Could you rewrite the data from its start through the line with "Looking at the", swapping "left sidebar" for "right sidebar" and leaving everything else unchanged? Leave the pictures out of your answer.

## Start

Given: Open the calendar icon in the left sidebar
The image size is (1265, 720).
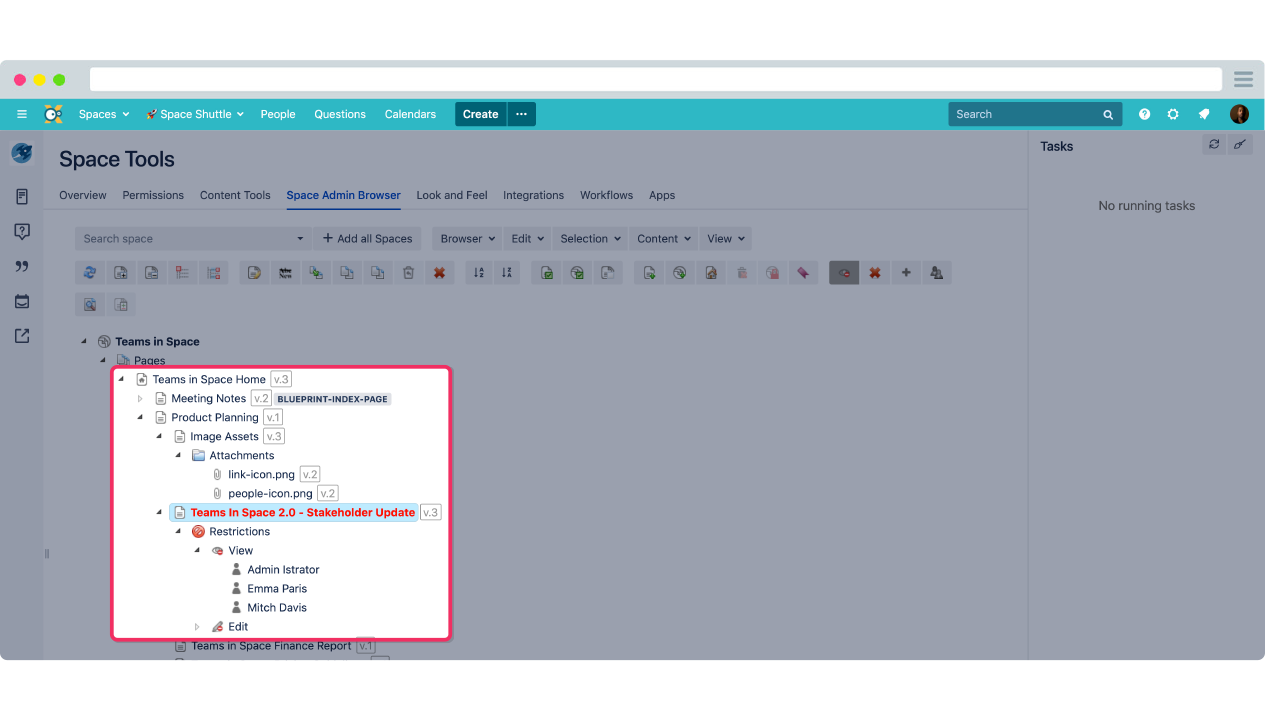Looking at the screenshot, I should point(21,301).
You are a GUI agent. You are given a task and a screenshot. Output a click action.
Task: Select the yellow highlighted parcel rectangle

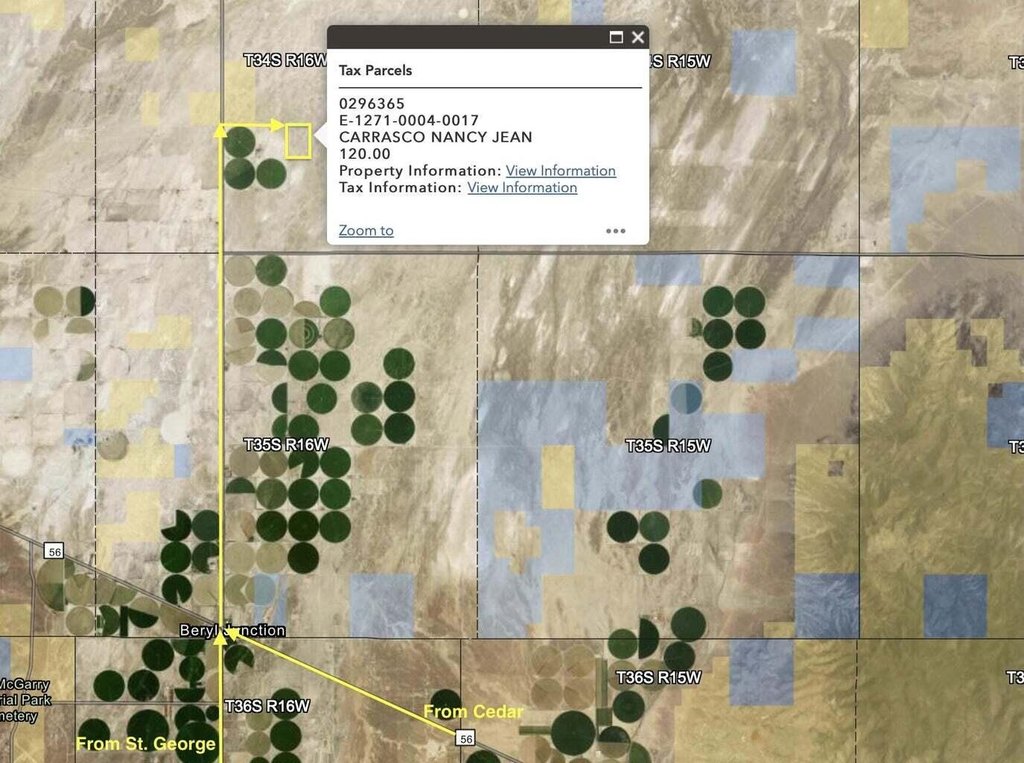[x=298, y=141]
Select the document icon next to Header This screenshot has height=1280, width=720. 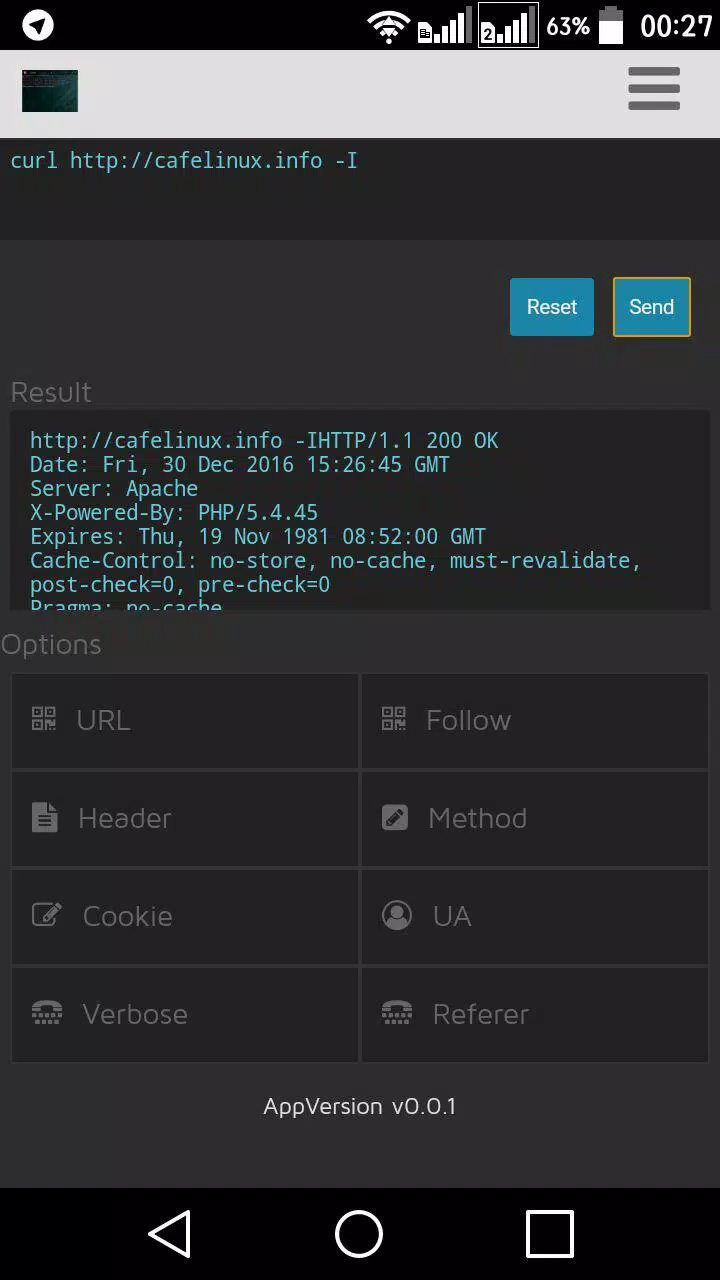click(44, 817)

## End

*Answer to the exercise*
Given: Open the calendar icon in the right sidebar
The image size is (1265, 720).
Looking at the screenshot, I should point(21,301).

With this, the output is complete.